Nor have we researched on the latest thinking among UN planners: "The defect even in IMF development programs is the setting up of projects that enrich only a few and don't focus on job-creation. The most effective way of fighting poverty is with jobs. Mass low-cost housing, a million a year, by Japanese firms using their surplus steel and materials, BOT, 30 years to pay, 3 years grace period addresses dramatically unemployment. Even squatters can afford P1,200 monthly amortization, 30 years term. 

There's a weird culture in our midst: our jocular regard for our national problems, great crimes, villainous scams and calamities. Note that Filipinos are notorious for making fun, creating a joke of their misfortunes. The cellulars are full of them now. In other countries inhabited by serious and sensitive people, they mount crusades, indignation rallies or nationwide relief campaigns to meet such crises. They would weep or stomp their feet, or explode in anger, or demand punishment for the criminals or misfits. Here we tend to laugh at scams, crimes and natural calamities, as if they are part of the usual TV noon comedy shows, the Pinoy's daily diet. 

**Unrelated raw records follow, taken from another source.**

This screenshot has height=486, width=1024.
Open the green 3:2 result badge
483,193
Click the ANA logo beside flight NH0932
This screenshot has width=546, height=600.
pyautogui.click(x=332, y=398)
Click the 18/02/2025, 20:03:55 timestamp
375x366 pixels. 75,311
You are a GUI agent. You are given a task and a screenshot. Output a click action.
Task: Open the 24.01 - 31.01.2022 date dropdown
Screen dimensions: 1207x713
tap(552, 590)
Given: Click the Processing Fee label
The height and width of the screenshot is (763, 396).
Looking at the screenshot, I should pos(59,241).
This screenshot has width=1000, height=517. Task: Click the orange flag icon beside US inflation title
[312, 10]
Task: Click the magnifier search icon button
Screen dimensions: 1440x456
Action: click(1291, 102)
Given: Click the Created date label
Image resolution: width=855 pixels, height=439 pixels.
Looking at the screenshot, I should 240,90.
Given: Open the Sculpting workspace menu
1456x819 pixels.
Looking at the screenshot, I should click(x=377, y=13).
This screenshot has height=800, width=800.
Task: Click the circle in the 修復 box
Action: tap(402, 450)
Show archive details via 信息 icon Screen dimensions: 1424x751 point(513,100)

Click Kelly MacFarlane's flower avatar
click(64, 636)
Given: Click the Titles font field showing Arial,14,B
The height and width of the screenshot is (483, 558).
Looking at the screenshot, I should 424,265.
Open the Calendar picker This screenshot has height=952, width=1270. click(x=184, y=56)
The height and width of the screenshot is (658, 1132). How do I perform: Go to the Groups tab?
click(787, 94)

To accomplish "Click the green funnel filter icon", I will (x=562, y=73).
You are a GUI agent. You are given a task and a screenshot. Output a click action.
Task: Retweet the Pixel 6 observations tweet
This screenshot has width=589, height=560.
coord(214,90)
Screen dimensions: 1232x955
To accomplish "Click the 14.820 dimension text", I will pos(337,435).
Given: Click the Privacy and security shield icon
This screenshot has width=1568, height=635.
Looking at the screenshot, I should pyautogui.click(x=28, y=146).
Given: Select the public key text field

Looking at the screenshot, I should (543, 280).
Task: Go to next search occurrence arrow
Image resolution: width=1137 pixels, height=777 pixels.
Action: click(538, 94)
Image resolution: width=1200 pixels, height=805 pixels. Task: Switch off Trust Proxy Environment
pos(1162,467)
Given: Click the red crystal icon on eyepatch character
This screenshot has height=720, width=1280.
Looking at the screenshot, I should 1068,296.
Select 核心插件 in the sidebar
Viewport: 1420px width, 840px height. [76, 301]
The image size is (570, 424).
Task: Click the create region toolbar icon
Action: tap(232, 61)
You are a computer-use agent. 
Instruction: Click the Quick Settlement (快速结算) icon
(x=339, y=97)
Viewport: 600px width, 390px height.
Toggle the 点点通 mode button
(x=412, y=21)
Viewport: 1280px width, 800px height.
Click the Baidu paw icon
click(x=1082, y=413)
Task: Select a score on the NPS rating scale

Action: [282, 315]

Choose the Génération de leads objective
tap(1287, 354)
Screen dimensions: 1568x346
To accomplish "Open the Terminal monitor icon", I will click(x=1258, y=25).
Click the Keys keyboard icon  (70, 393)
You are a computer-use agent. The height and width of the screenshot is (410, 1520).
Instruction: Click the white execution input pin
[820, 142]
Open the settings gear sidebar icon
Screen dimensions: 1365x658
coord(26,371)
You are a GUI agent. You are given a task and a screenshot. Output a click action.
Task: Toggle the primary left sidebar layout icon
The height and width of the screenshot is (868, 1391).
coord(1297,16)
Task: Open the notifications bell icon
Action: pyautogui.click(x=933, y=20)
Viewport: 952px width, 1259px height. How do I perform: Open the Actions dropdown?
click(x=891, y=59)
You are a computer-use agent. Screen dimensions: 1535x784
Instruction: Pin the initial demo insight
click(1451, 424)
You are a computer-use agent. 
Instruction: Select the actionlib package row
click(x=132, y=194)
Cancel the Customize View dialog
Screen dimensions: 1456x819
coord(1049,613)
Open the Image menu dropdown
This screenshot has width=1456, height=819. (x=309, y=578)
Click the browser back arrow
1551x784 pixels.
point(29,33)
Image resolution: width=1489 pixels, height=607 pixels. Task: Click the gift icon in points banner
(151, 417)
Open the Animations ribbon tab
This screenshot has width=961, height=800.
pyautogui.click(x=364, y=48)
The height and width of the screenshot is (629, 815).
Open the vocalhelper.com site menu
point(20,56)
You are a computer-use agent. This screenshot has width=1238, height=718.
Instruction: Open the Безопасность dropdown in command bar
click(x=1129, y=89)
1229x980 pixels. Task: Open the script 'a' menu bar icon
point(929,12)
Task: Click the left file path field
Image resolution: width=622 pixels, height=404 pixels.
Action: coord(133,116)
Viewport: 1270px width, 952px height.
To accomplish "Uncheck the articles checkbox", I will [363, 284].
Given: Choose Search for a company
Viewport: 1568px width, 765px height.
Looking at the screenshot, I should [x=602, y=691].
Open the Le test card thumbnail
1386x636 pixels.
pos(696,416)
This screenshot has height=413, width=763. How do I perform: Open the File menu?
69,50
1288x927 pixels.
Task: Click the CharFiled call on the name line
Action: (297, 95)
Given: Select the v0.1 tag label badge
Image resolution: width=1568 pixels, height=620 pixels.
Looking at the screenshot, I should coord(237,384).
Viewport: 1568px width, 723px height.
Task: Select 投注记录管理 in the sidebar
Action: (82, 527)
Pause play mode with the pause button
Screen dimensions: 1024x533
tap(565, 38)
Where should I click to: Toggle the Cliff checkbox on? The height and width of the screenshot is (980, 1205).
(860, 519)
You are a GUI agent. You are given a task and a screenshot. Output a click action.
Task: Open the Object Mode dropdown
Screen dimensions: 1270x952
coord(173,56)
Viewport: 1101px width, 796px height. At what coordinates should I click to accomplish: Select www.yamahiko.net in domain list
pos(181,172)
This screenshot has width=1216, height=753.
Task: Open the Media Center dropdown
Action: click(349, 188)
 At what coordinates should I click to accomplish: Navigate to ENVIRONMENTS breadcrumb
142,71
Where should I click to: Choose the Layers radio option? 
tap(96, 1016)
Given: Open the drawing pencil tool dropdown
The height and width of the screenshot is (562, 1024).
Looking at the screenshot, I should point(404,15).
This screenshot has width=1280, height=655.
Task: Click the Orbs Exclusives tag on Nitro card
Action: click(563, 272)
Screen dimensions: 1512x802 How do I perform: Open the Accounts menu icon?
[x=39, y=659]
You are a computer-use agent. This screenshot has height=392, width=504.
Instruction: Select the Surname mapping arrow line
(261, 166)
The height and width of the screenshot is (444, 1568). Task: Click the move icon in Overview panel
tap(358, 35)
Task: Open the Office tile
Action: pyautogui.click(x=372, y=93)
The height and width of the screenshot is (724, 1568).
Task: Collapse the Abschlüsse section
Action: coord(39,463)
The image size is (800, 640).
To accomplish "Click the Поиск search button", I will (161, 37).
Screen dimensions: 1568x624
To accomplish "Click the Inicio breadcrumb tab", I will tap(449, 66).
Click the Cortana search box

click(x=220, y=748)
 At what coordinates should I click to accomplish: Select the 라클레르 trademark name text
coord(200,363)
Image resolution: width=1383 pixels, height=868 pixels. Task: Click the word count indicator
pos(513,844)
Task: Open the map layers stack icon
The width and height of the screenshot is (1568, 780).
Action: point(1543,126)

It's very hard to be intellectual if you aren't serious. And so far the clear evidence is that we are not a serious people. Worse, we don't like to think. 

US sailors' case

Recently there was the incident of US Visiting Forces Agreement soldiers mauling a taxi driver. This time most of the columnists huffed and puffed against the Americans and the VFA. They demanded full application of Philippine laws including a sojourn in our dirty jails (which the American soldiers fear more than anything under the laws). To give up jurisdiction is to give up sovereignty, was their battlecry. A popular columnist TV-host titled his column: "No Settlement in Sailors' Case!" barking his order like a master sergeant. 

Never mind that the VFA exempts minor cases from Philippine jurisdiction. Lawyers know that everyday criminal cases are settled through the process of affidavit of desistance, among other ways. And precisely, when the parties submit to that kind of settlement, they submit to the jurisdiction of our court or the fiscal office that makes the final ruling on it. Little knowledge of law is quite dangerous. In fact, to forbid the US soldier to enter into the usual procedures of settlement is to offend due process. It's one rule for the rest of the population and another for the VFA US soldiers. 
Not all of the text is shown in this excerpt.